[EXTRAIT DU TEXTE]
________________________________________

Les Micmacs la surnommaient  » fin de terre « . A la fois âpre et somptueuse, la péninsule gaspésienne s’apprécie particulièrement à l’automne. Quand les couleurs s’emparent de la forêt brumeuse et du littoral dissipé.

Dans une salle d’embarquement vintage, vestige en sursis de l’aéroport flambant neuf de Montréal, quelques passagers pour Mont-Joli encaissent sans broncher un message de service plombant comme une averse sur un barbecue entre amis. Le commandant n’est pas tout à fait certain de pouvoir poser son coucou dans l’épais brouillard qui paresse sur la piste, à 1 000 kilomètres de là. On risque de faire demi-tour. Les habitués des vols intérieurs vers la Gaspésie, au nord-est du Québec, sont rodés aux caprices météorologiques de leur région soupe au lait. Rien ne sert de se ronger les ongles. Autant croiser les doigts. Ici plus qu’ailleurs, c’est la nature qui impose sa loi, décide du menu, parle fort et monopolise les conversations. Mais sait aussi recevoir. Car Madame est généreuse. Très généreuse.

________________________________________

[LISTE DES ENREGISTREMENTS]

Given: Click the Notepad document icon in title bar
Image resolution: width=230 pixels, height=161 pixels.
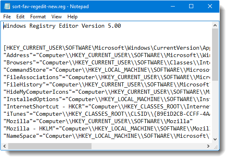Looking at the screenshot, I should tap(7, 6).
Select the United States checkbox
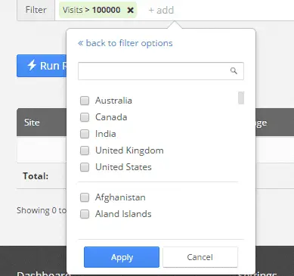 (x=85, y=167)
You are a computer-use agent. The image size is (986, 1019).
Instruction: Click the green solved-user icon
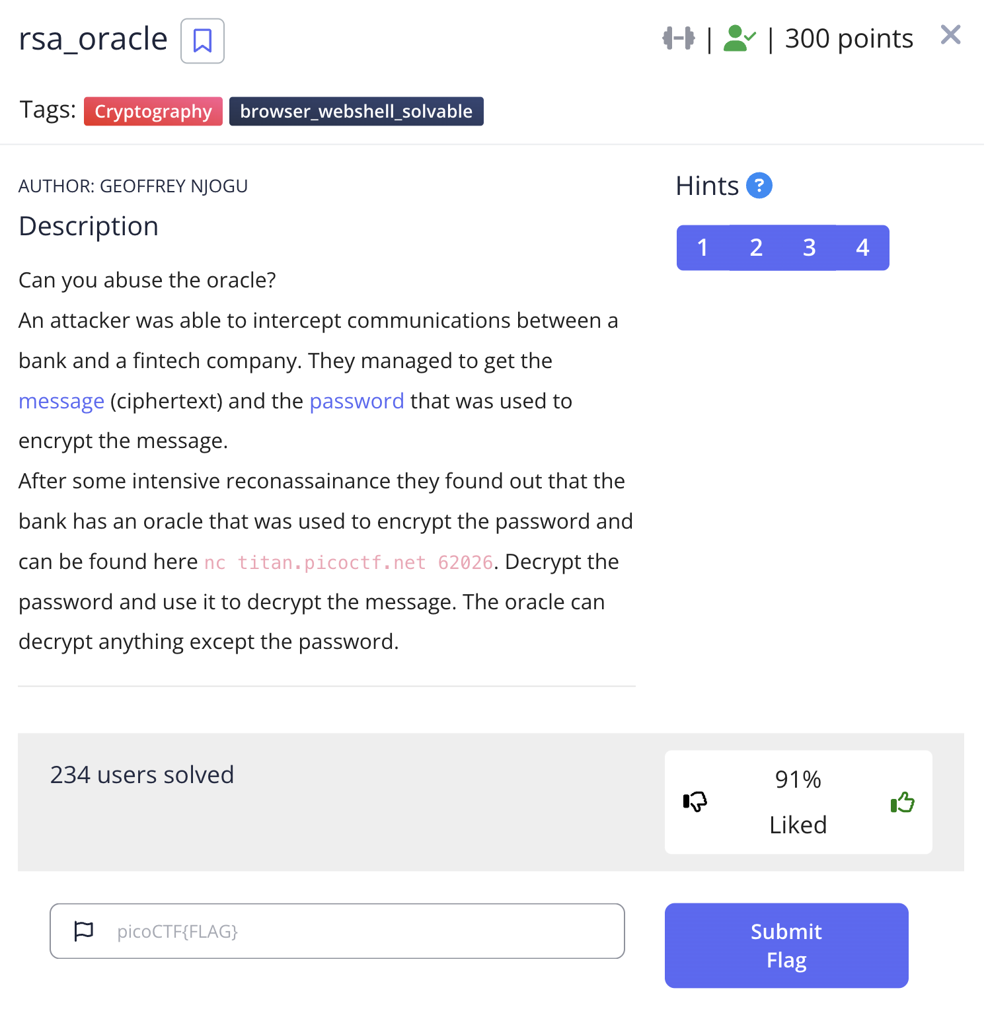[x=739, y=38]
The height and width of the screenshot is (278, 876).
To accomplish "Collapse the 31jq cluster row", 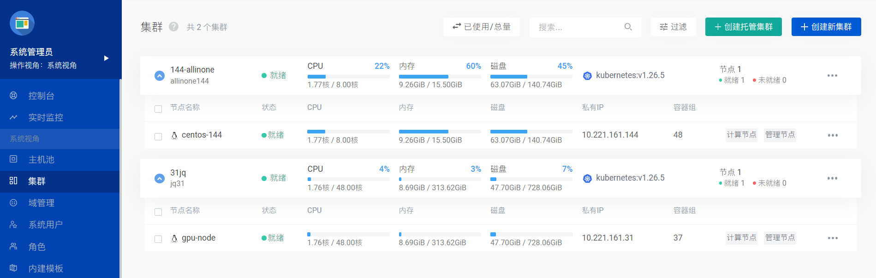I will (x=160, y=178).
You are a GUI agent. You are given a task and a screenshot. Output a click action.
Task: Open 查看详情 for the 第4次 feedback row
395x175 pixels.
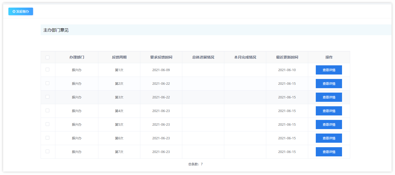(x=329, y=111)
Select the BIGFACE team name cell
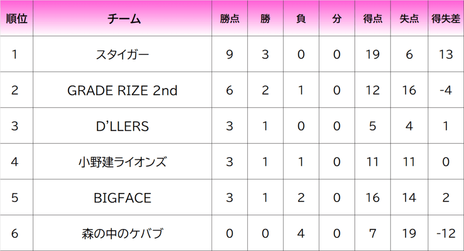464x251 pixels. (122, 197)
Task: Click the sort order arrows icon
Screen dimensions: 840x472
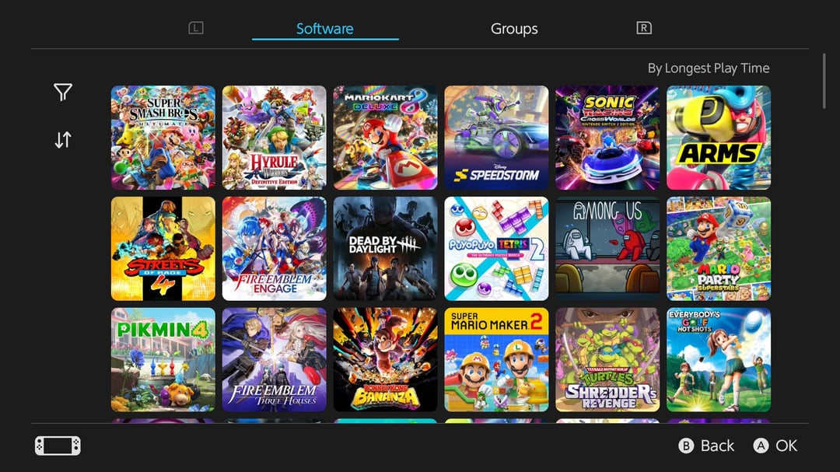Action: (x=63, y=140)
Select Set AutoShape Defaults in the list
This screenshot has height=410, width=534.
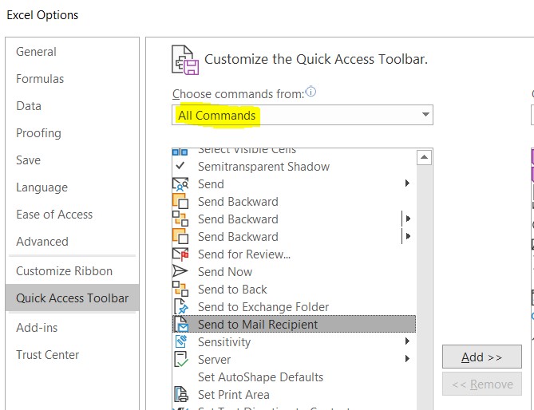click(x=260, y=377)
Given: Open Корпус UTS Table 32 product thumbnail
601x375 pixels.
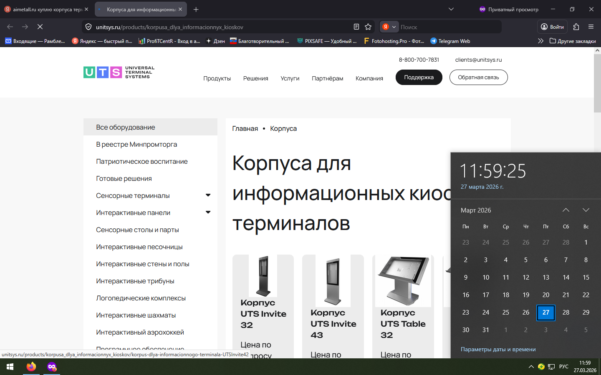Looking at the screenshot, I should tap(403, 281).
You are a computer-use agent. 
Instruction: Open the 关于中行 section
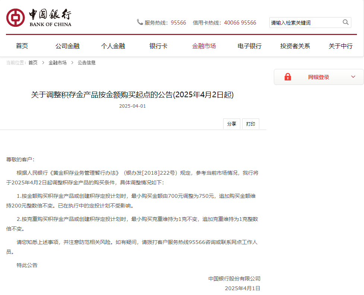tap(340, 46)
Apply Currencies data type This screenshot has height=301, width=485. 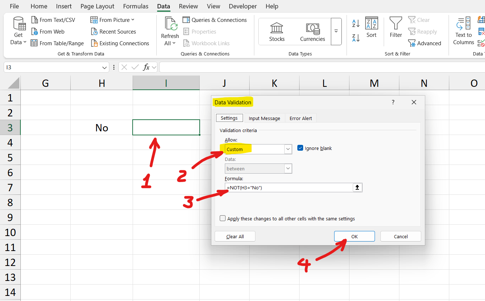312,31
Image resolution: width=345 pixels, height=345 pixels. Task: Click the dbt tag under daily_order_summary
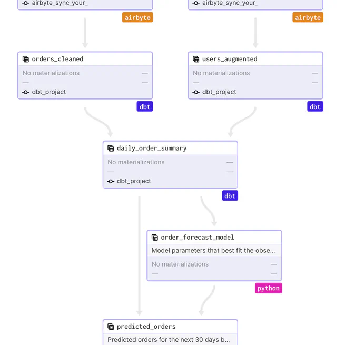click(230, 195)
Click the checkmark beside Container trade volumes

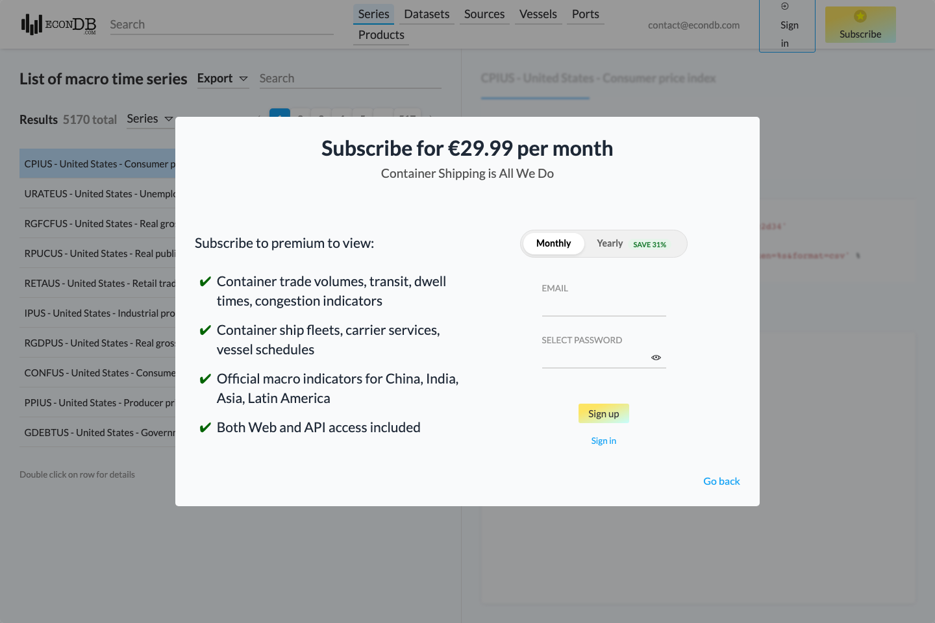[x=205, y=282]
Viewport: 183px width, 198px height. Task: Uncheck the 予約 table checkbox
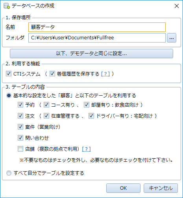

________________________________________

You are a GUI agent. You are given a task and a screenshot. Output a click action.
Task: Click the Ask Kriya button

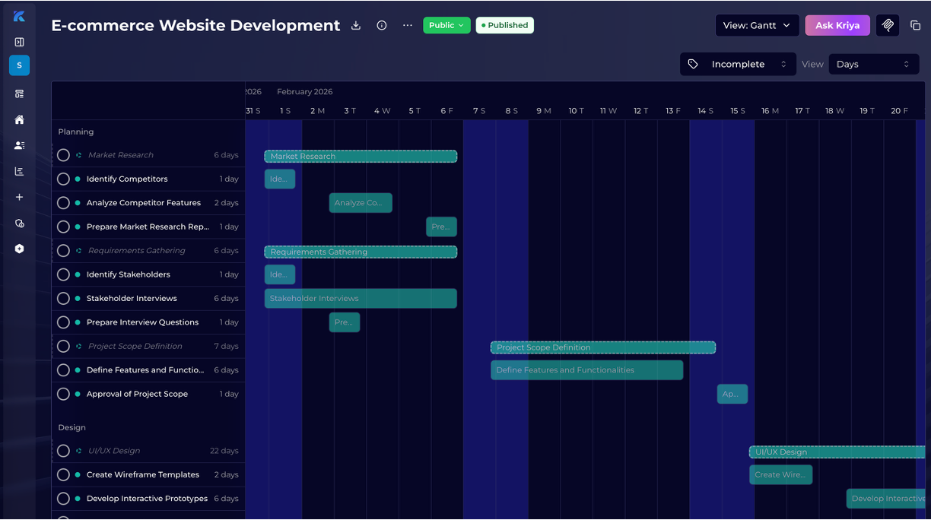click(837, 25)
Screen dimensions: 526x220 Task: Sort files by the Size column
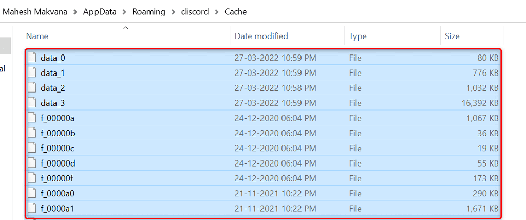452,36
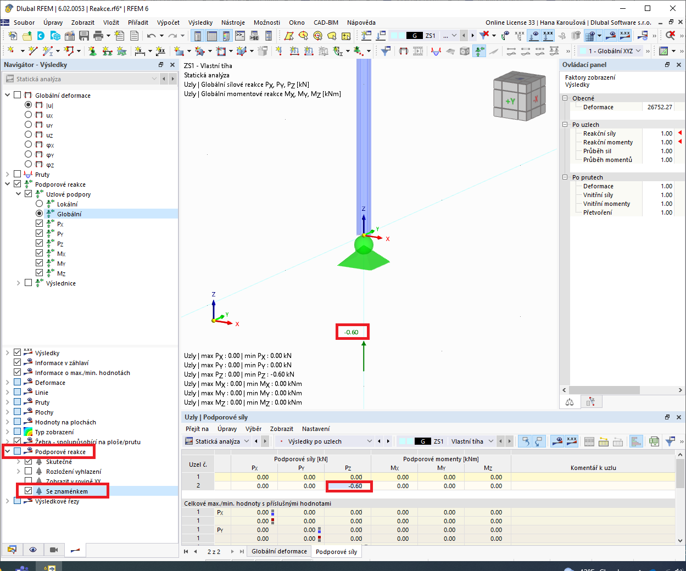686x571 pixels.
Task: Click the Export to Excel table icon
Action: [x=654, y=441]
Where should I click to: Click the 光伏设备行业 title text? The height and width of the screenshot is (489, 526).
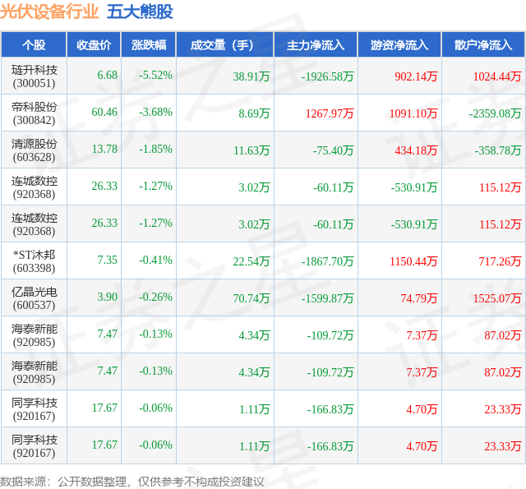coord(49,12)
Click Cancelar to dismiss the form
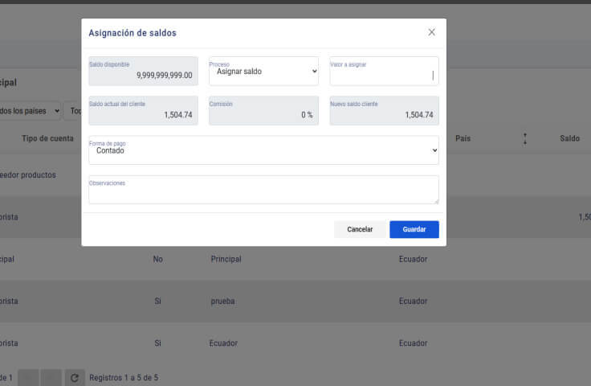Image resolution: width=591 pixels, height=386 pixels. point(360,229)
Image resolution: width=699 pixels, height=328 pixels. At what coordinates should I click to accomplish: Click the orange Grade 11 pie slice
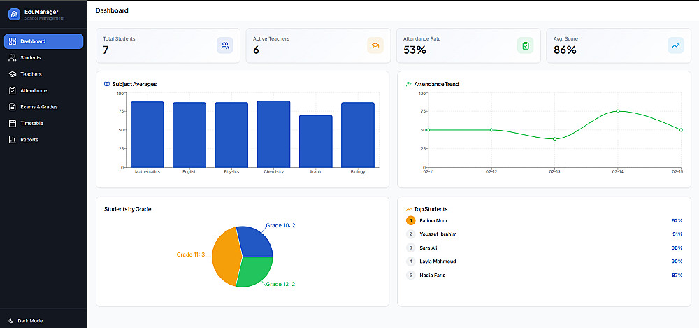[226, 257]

________________________________________

[CONSIGNES]
• 1. Recopiez le passage du texte sur la Gaspésie qui va de « Les Micmacs la » à « du littoral dissipé. », ces deux bouts compris.
• 2. Dans le texte sur la Gaspésie, quel surnom les Micmacs donnaient-ils à la péninsule ?
• 3. Prolongez le texte sur la Gaspésie à partir de sa dernière phrase.

[RÉPONSES ATTENDUES]
• 1.
Les Micmacs la surnommaient  » fin de terre « . A la fois âpre et somptueuse, la péninsule gaspésienne s’apprécie particulièrement à l’automne. Quand les couleurs s’emparent de la forêt brumeuse et du littoral dissipé.

• 2. Ils la surnommaient « fin de terre ».

• 3.
Les nuages se sont finalement rendus. Nous voilà dans un van filant le long de l’imposant fleuve Saint-Laurent, surnommé avec respect  » la mer  » par ses habitants. Direction Grand-Métis, porte d’entrée du tour de la péninsule par le nord, 3 000 kilomètres de côte, 900 de route. C’est le digne héritier d’un clan de gentlemen-pêcheurs écossais, venus s’installer ici au xixe siècle pour profiter de la rivière à saumons du coin, qui nous en donne les premières clés. Alexander Reford, cheveux poivre et sel, Barbour et pantalon en velours côtelé, gère aujourd’hui les splendides jardins de Métis. Sur près de 20 hectares, son arrière-grand-mère, Elsie Reford, a planté plus de 3 000 espèces de plantes indigènes et exotiques qu’il s’échine à entretenir et mettre en valeur. Il règne sur ce domaine familial dominé par une délicate villa d’été tout en bois, une ambiance délicieusement surannée, d’un raffinement étrange. Comme si les propriétaires avaient tenté de domestiquer la rudesse locale, d’imposer leur british touch à ce décor inhospitalier et sauvage.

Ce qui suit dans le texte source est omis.